The opensource Java EE 6 Petstore project implements a LoginContext producer to carry out custom user authentication. Below is the source code.
Why does that work? Is it application server specific or a standard behaviour (for example, enforced by some JSR)?

 package org.agoncal.application.petstore.security;

import org.agoncal.application.petstore.util.ConfigProperty;

import javax.enterprise.inject.Produces;
import javax.inject.Inject;
import javax.security.auth.login.LoginContext;
import javax.security.auth.login.LoginException;
import java.io.File;
import java.net.URISyntaxException;

/**
 * @author blep
 *         Date: 16/02/12
 *         Time: 07:28
 */
public class LoginContextProducer {

    // ======================================
    // =             Attributes             =
    // ======================================

    @Inject
    private SimpleCallbackHandler callbackHandler;

    // ======================================
    // =          Business methods          =
    // ======================================

    @Produces
    public LoginContext produceLoginContext(@ConfigProperty("loginConfigFile") String loginConfigFileName,
                                            @ConfigProperty("loginModuleName") String loginModuleName) throws LoginException, URISyntaxException {

        System.setProperty("java.security.auth.login.config", new File(LoginContextProducer.class.getResource(loginConfigFileName).toURI()).getPath());

        try {
            return new LoginContext(loginModuleName, callbackHandler);
        } catch (Exception e) {
            System.out.println("ouch!!!");
            return null;
        }
    }

}

LoginContext is part of the Java Authentication and Authorization Service (JAAS) .

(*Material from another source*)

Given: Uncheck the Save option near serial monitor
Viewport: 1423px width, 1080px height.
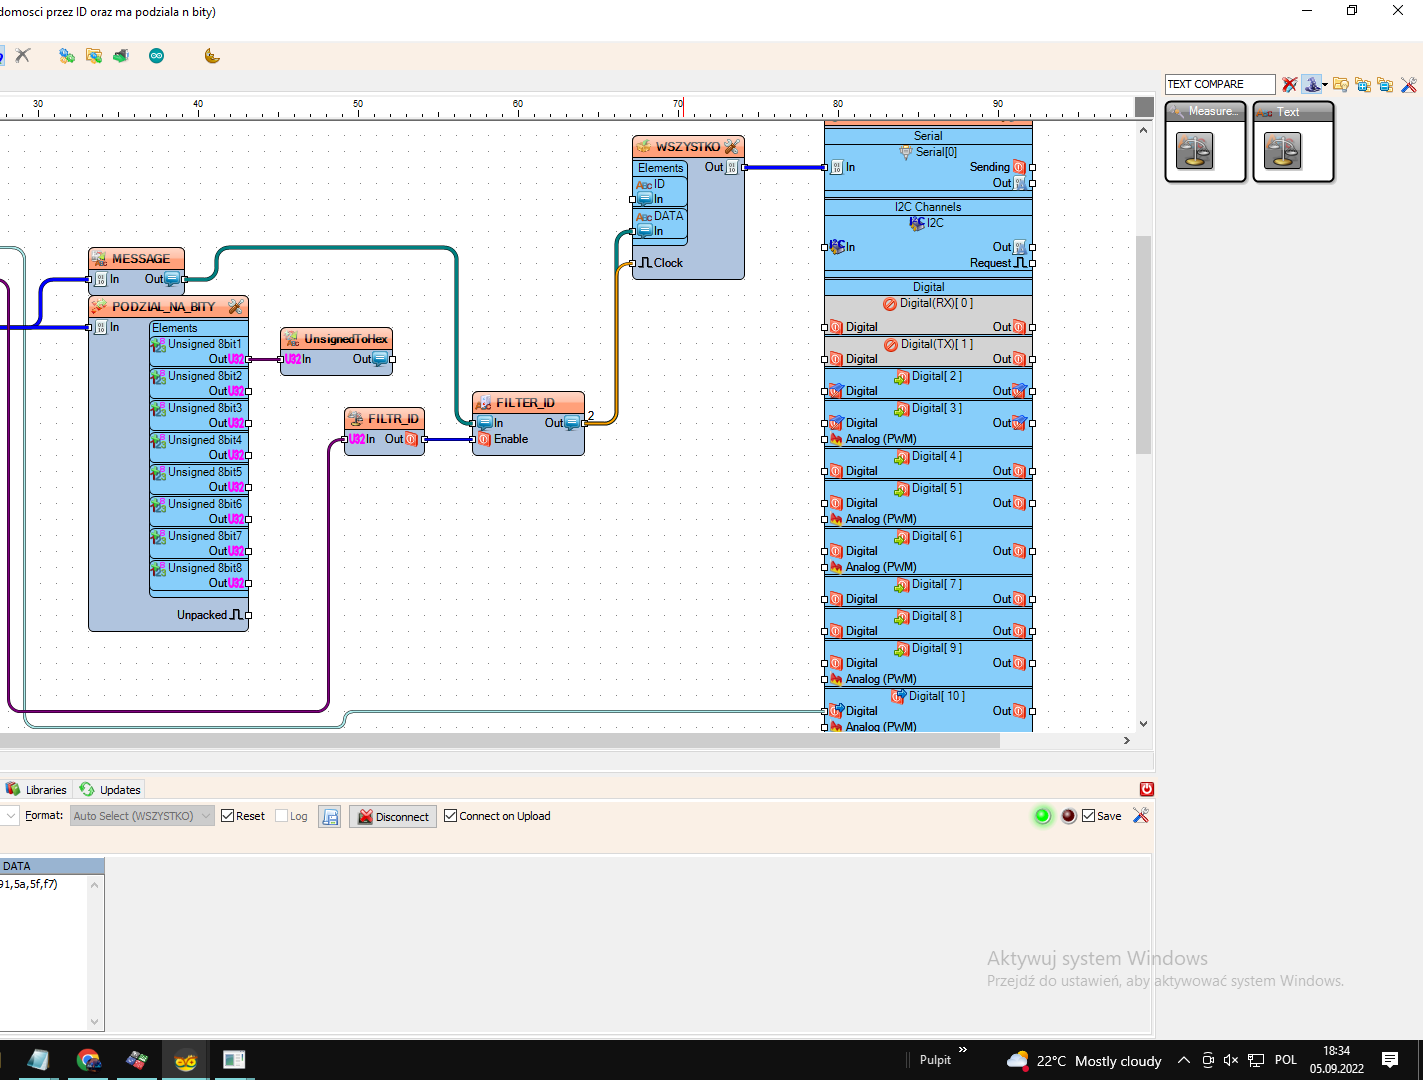Looking at the screenshot, I should pyautogui.click(x=1087, y=815).
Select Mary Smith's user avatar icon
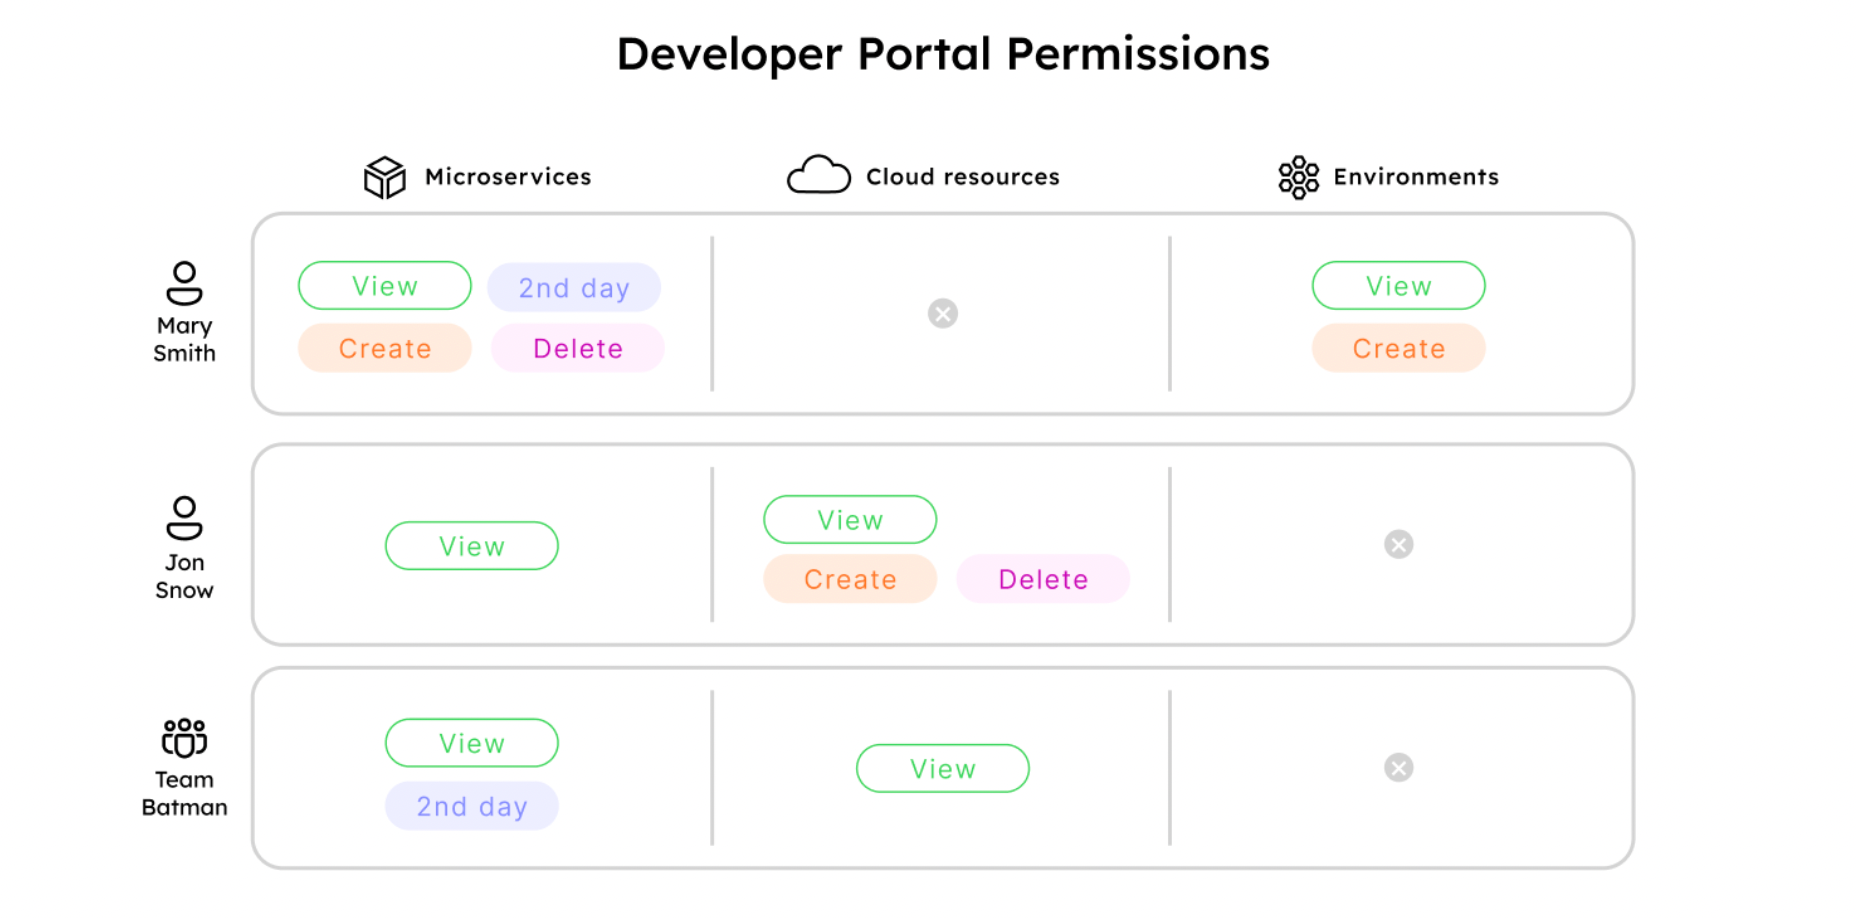The width and height of the screenshot is (1856, 918). 184,283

LoginContextProducer is a CDI "producer" that handles the concern of producing a LoginContext so other classes can inject it. The custom login module is implemented in SimpleLoginModule and it's use is specified in a config file (config.properties).

If you are happy to use the default implementations of JAAS provided by your application server, you don't need to write the custom login module or producer.

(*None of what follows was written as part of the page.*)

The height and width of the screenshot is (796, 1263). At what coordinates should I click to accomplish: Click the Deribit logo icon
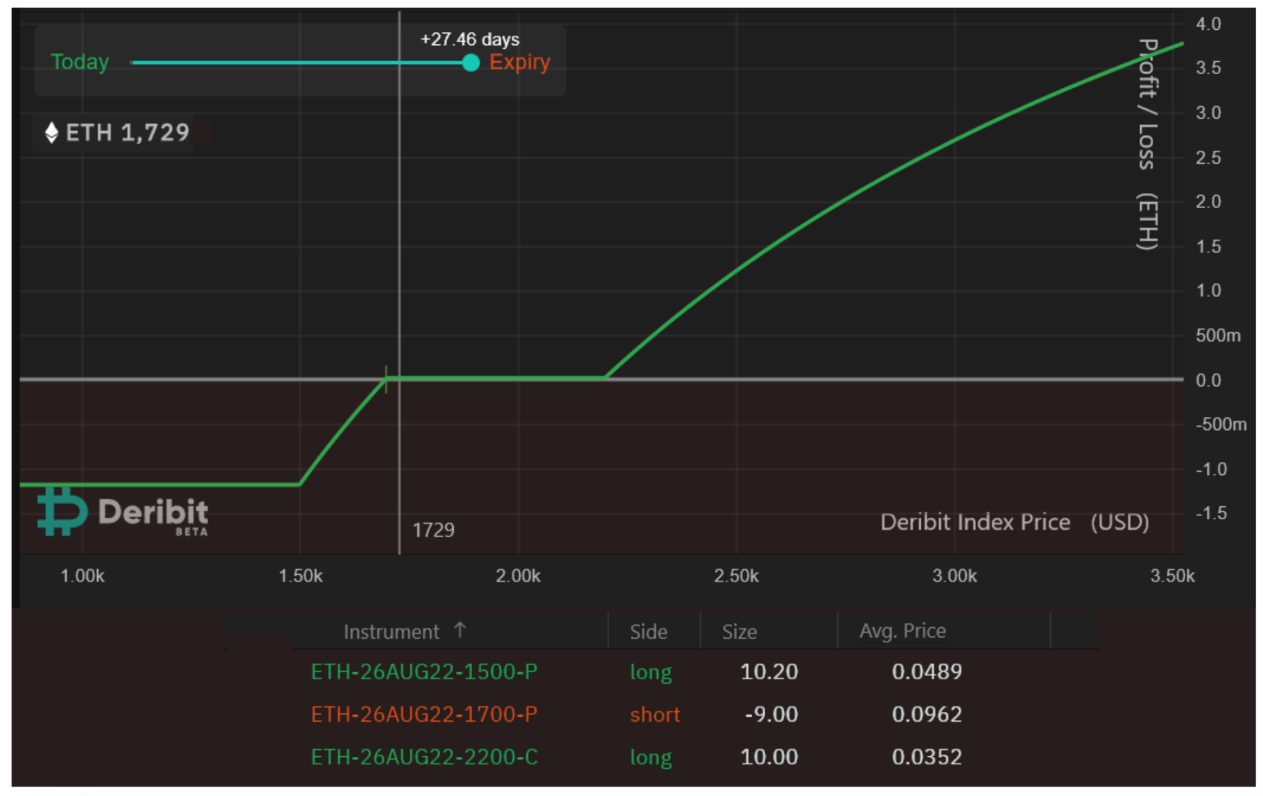click(62, 510)
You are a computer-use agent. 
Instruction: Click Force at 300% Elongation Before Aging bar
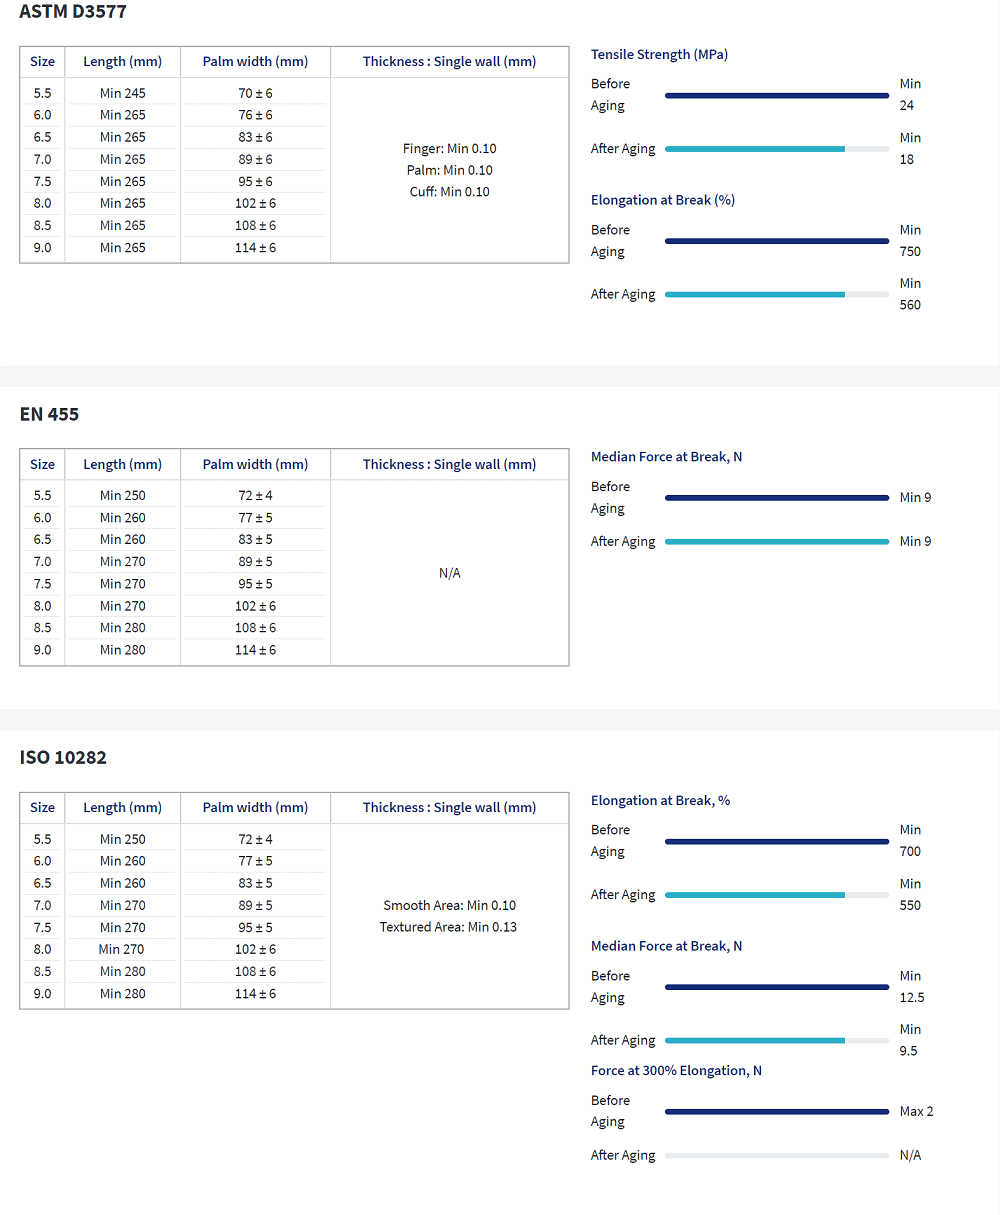click(776, 1111)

Taking a look at the project Here the POM Maven , if not let anything escape, these main technologies are being used in this project in question:

  • EJB (Enterprise JavaBeans)
  • JPA (Java Persistence API)
  • JSF (Java Server Faces)
  • Angular (Framework) and AJAX
  • Arquillian (for integral tests)
  • Junit (for unit test)

Running on the GlassFish server.

The j2ee specification 6 here says you can use dependencies, then code is in the standard. If your question was if this project could work with original / native dependencies of J2ee, then I would answer no, you would have the dependencies for this project to be compiled.